Over time, a sea of white faces pushed deeper and deeper into the country—slowly at first, then like a dam bursting, they rushed through the forests and across the plains. Pretty soon they were everywhere. They brought machines and ushered in the Industrial Revolution. Gradually, the skies turned gray, the waters turned brown and the earth lay fallow.
This part of the story took 400 years. The next part took much less time.
Native Americans became like prison inmates adapting to life on the “inside.” By the mid-20th century the Native American population living on reservation land was among the poorest on Earth. The game was long gone and the earth and seas were poisoned. Fast food, low-wage jobs and hustling were part of the daily routine. If you stayed, you hustled. And you probably drank. If you were a woman, there was a one-in-three chance of being raped in your lifetime.
This was life on “the res” and for many tribes, it still is.
For the most part, reservations are rural ghettos, forgotten wastelands with few opportunities to get ahead. This concept of “getting ahead” in America usually starts very simply. Find a job. Buy a home. Take out a home equity loan to start your business. As the business grows, you have the option of paying off that loan and securing business financing. But this is precisely where the Indian economic dream ends.
Because reservation land cannot be owned by anyone, the land and any structure on it cannot be leveraged. Put simply, if it cannot be repossessed, you can’t take out a loan on it.
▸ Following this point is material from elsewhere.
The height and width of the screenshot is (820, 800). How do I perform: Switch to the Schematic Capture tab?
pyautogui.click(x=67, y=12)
Therefore, even the most industrious Indian entrepreneur has been unable to tap into the source of financing that is behind nearly every great American story of growth and industry.
As an attorney, Chief Wallace was able to make a living practicing in New York City and save enough to open a business on the reservation. He credits his business savvy to this experience, saying, “I always worked for myself as a lawyer and not in a firm.” But expanding his business was more challenging. “I have tried many times to get credit. When [lenders] realize they can’t secure my building, the conversation always ends there.”
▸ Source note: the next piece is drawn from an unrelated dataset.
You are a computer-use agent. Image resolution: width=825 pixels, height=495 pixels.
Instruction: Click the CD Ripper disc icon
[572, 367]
Then along came the ’80s and, for some tribes, everything changed.
The Indian Gaming Regulatory Act of 1988 articulated a one-size-fits-all approach to establishing gambling on Indian lands. For some tribes gambling brought indescribable wealth. For others it was marginally effective. For most it had little impact because their remote locations made it nearly impossible to draw large enough crowds to ensure profitability.
Other tribes, particularly in western states, found economic success by exploiting the natural resources beneath reservation lands. In one of the more ironic twists of fate, the barren lands turned out to be more resource rich than anyone would have anticipated. But just as selling cigarettes and running casinos present moral challenges, blasting apart the earth to retrieve fuel for an increasingly industrial world presents an ethical challenge to a population long considered to be stewards of the environment. But when faced with third-world poverty and few prospects for a better life, you do what you have to do.
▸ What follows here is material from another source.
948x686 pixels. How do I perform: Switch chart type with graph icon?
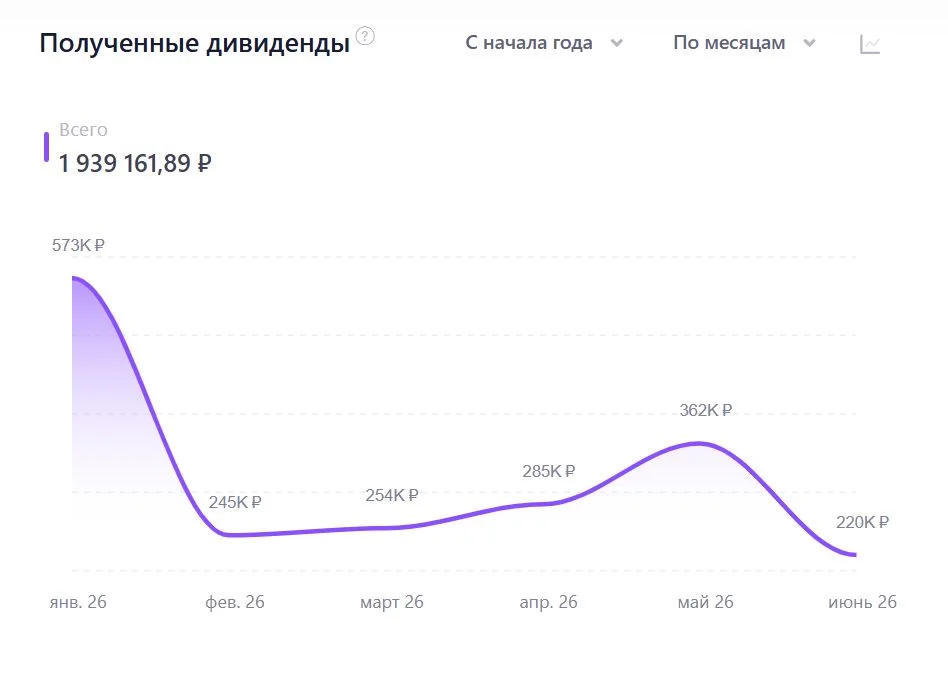870,44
Of all the paths that lead out of poverty, selling cigarettes became by far the most consistent and profitable trade for most reservations.
Tobacco Wars: In the Trenches
In January 2009, NYS Assemblyman Michael Benjamin (D-Bronx) floated a bill to remove “the Poospatuck Indian Reservation from being recognized as an Indian Tribe in NYS.” Benjamin introduced the legislation “in response to a New York Times investigation of the Poospatuck Indian tribe, which seems to be nothing more than a criminal enterprise.” When I visited Wallace late last year, he had choice words for Benjamin, calling him “a political hack whose premise is based on newspaper articles. You don’t deserve the seat you hold. No wonder the state is fucked up if you’re indicative of the talent that emanates from that office.”
But people like Benjamin are more of an annoyance than the gathering storm of deadly serious lawsuits that Poospatuck finds itself defending. In 2009, Judge Carol Amon of the U.S. District Court for the Eastern District of New York issued a ruling requiring Poospatuck to pay taxes on all cigarettes sold to non-natives from reservation smoke shops. Amon essentially ruled that Poospatuck could not claim protection as a sovereign entity.
With the Amon decision on appeal, the tribe caught a break shortly thereafter when Judge Kiyo Matsumoto, also of the Eastern District, issued a vastly differing opinion on a separate suit brought by Gristedes. Matsumoto found that the Unkechaug people of Poospatuck met the burden of proof of establishing that they are legally recognized as a sovereign tribe by federal standards. Although this is different than federal recognition by the BIA, for Poospatuck it is just as powerful and has provided temporary cover. While Wallace is confident that the judicial system will ultimately clear Poospatuck of the immediate hurdles, the fight is taking its toll.